Leading UK defined contribution (DC) providers should pay more attention to addressing sustainability for their fixed income assets, with action on this lagging in comparison with schemes’ growth phase, Barnett Waddingham has said.
Since the consultancy’s initial sustainability-related analysis of DC-governed investment strategies in 2021, there has been a 23% increase in schemes’ investment in assets with climate targets during the growth phase.
Most providers are yet to take action on their fixed income investments and although this has been for good reason, it is now possible to build “credible [fixed income] portfolios allowing for sustainability,” said Barnett Waddingham.
“And thinking about real world outcomes, bonds serve as a significant but often overlooked source of fossil fuel financing – corporate bonds alone contribute up to 50% of fossil fuel financing,” the consultancy wrote in a report.
“By neglecting to address bond investments, could DC pension schemes be leaving themselves vulnerable to potential legal risks further down the line?”
Barnett Waddingham’s analysis looked at 22 default DC strategies at leading UK workplace providers. It said 15 strategies had plans to reach net zero by 2050, three had no target, and four had a 2040 target.
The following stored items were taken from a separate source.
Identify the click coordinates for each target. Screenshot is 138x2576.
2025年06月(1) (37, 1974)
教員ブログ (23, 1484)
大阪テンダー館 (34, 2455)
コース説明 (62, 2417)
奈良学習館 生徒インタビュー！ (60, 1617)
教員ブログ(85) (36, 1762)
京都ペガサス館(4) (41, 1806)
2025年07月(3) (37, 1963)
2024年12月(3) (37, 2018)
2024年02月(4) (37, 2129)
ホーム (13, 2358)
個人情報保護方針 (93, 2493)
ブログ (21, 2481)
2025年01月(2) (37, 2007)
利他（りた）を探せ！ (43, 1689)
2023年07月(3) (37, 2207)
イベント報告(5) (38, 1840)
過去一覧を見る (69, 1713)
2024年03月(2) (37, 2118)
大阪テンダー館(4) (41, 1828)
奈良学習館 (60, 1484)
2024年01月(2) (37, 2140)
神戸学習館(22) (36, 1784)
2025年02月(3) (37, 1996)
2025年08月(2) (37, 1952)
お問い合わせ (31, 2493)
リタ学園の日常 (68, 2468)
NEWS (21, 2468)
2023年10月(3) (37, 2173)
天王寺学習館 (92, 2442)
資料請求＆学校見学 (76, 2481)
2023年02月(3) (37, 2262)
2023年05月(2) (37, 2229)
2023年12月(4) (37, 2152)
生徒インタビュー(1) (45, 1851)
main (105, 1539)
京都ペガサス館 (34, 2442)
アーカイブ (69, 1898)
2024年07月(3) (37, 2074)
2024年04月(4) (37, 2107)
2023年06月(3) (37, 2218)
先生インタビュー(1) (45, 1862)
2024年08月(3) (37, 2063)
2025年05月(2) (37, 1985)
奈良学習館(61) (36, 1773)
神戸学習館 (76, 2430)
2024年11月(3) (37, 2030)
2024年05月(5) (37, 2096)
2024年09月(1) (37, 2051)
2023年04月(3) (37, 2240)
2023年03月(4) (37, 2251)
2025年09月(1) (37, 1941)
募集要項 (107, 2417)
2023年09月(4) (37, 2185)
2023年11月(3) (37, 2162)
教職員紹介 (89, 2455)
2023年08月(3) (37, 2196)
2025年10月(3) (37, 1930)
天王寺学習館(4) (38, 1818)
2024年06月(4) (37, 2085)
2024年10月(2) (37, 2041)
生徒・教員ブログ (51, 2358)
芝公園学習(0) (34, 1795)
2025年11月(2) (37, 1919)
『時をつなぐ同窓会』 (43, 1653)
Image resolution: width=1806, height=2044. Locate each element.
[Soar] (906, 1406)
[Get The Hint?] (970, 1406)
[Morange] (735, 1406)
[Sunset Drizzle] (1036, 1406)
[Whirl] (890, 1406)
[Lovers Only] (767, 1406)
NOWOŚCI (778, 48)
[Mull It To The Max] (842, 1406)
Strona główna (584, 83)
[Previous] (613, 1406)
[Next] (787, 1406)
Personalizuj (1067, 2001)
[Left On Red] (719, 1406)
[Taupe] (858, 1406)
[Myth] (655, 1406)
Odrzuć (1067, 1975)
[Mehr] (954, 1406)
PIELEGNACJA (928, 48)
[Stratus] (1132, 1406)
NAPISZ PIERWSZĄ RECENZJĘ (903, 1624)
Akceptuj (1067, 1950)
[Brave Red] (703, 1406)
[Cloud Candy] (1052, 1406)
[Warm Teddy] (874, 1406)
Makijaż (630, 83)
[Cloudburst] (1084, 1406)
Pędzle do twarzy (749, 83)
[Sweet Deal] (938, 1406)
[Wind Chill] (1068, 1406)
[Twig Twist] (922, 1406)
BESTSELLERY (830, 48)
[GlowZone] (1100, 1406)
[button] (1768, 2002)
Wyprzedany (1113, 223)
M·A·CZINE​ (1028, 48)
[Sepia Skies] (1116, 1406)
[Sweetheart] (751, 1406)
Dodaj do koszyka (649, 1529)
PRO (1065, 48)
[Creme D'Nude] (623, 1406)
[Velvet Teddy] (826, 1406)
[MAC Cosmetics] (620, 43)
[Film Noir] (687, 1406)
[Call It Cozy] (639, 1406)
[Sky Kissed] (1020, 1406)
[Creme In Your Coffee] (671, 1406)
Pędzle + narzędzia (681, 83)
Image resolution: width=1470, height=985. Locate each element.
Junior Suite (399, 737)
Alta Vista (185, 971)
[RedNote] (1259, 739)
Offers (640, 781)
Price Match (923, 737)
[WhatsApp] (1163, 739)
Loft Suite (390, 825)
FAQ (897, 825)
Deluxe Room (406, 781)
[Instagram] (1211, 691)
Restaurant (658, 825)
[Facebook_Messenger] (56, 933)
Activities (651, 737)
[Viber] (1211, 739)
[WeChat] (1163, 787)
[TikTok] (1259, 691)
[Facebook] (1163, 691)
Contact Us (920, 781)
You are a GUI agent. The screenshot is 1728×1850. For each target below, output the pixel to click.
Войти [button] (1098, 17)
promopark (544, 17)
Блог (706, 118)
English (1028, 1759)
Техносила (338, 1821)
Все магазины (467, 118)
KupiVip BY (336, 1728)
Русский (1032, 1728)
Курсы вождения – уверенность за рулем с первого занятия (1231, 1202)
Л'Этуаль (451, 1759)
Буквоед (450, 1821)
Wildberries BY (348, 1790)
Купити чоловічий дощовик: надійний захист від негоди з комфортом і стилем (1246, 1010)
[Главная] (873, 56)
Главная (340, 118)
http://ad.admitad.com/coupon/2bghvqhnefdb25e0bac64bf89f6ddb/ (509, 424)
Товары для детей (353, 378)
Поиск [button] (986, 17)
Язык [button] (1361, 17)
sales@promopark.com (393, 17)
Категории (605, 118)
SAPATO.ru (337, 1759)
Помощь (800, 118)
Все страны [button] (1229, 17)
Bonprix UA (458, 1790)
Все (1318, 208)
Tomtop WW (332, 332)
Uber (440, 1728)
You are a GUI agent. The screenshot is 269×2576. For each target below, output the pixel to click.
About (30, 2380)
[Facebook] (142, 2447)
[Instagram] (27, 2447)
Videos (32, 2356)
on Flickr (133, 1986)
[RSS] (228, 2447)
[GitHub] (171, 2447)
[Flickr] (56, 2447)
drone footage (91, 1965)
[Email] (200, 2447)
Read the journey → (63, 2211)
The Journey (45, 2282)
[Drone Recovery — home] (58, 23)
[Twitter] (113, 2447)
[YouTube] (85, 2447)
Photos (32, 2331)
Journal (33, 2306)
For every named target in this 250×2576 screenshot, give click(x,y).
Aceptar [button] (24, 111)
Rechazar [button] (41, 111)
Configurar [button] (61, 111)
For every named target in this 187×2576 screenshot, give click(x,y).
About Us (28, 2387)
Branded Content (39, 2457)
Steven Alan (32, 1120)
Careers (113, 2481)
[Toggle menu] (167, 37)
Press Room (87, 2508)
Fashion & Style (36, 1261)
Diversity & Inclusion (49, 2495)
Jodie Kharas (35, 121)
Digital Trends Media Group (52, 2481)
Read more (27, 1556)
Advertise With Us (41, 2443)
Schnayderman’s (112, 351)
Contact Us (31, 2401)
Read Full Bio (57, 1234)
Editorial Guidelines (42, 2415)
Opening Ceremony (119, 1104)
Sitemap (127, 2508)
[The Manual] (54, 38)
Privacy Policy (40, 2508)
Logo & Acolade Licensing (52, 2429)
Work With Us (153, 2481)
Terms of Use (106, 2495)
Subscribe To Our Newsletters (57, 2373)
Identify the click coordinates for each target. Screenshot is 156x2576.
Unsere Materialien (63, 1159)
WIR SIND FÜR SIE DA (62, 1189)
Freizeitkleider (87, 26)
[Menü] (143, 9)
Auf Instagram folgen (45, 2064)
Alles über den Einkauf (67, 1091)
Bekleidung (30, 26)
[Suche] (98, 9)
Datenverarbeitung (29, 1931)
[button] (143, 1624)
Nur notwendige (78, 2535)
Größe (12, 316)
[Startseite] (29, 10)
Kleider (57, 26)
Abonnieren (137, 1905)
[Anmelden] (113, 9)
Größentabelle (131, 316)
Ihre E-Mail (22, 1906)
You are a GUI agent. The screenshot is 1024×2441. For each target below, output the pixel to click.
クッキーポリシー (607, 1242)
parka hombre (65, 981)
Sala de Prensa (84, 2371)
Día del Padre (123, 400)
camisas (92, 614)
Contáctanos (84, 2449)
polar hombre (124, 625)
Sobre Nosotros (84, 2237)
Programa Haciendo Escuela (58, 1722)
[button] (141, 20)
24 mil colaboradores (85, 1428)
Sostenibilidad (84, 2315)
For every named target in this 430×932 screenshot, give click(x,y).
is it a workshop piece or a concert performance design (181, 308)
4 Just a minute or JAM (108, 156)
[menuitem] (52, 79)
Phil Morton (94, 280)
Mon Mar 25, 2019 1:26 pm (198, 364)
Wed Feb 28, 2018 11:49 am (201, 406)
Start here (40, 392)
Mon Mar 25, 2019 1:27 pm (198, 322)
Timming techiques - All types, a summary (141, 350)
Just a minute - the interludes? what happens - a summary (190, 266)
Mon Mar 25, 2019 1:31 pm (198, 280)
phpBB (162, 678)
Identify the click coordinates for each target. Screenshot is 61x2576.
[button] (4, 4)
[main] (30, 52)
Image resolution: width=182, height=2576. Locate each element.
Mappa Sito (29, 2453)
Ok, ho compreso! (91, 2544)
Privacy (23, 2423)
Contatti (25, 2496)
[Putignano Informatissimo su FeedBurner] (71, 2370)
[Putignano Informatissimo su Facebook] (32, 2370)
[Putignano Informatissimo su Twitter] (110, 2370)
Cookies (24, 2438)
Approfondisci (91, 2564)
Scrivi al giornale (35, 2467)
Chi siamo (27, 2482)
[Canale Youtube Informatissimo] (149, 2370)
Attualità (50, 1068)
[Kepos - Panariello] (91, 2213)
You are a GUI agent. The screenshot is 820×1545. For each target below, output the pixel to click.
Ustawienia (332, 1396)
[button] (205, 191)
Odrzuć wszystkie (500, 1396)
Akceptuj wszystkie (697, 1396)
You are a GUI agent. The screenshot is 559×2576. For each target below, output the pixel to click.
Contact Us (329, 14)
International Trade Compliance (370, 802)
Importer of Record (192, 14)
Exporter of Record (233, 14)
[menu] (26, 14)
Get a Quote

All but one of the providers with a formal net zero target now incorporate interim emissions targets, in most cases pinned to 2030.
Of the three providers that have not set a net zero target, the consultancy said one is considering it and another is not due to set one because it considers a long-term target could be influenced by external factors beyond its control and says it is prioritising immediate action and it anticipates achieving investment net zero before 2050.
All governed DC default solutions in the sample posted a positive return over 2023 – across all age cohorts — buoyed by rising equity markets and reducing bond yields.
Barnett Waddingham said the average growth portfolio performance across all schemes was 12.8% (-9.5% in 2022), although there was a significant gap between the best and worst performers, led primarily by strategic asset allocation.
The gap was almost 10% in the growth phase and around 8% at-retirement.